Origami Robot
May 12, 2005 3:05 PM   Subscribe

Robots that can fold origami has been an open research problem -- the holy grail of manipulator dexterity. This Carnegie Mellon Ph.D. candidate came up with a pretty elegant methodology.
posted by stacyhall1 (12 comments total)
I, for one, welcome our new paper-folding mechanical overlords.
posted by mystyk at 3:33 PM on May 12, 2005

I fail to see how this is much different than existing CAD/CAM technology, other than the fact that it uses paper as its base material. If you created a pair of robot hands that could fold origami, I guess I'd be more impressed.
posted by monju_bosatsu at 3:55 PM on May 12, 2005

It doens't move the paper around? Call me when there is no human intervention.

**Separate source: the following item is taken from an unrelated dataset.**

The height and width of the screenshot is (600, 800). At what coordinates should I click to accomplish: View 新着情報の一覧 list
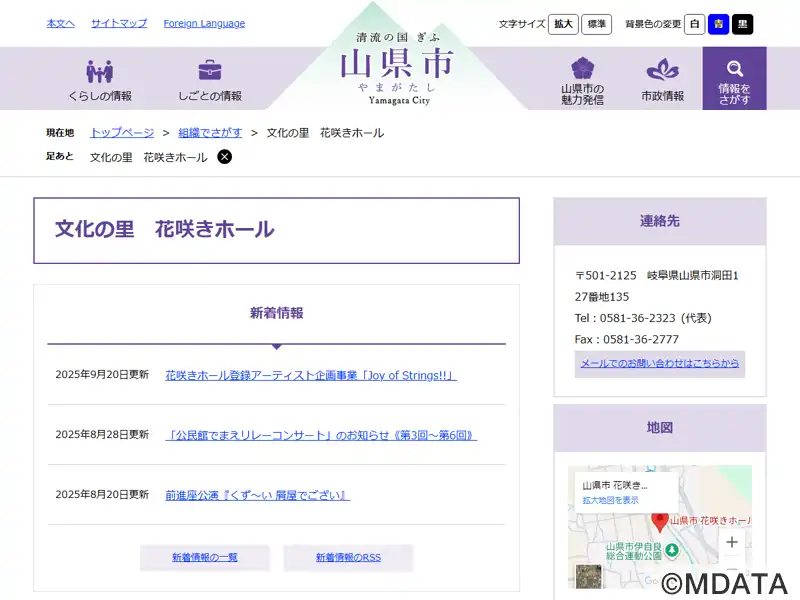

Not that I want you to call me about origami, that is.
posted by Four Flavors at 3:58 PM on May 12, 2005

Well, I guess that means that we'll start seeing assembly line manufactured paper cranes sold in stores, soon. whoopee!

posted by shmegegge at 4:08 PM on May 12, 2005

It doens't move the paper around? Call me when there is no human intervention.

It does, it picks it up and rotates it in the movies.
posted by swordfishtrombones at 4:54 PM on May 12, 2005

Baby steps towards the Butlerian Jihad?

I mean, it's not like you should stop people who want to research such a project, and it's not like the problems and results aren't really cool. But there's something about this, something dehumanizing. It's different than when robots do work for people for some reason.

Or maybe I'm just having a very pessimistic day...
posted by ontic at 5:10 PM on May 12, 2005

Well, that was incredibly underwhelming. Perhaps of interest from an industrial automation point of view, but utterly primitive. Then again, simple an primitive but really-really good at repetition is exactly what industrial automation is all about I guess...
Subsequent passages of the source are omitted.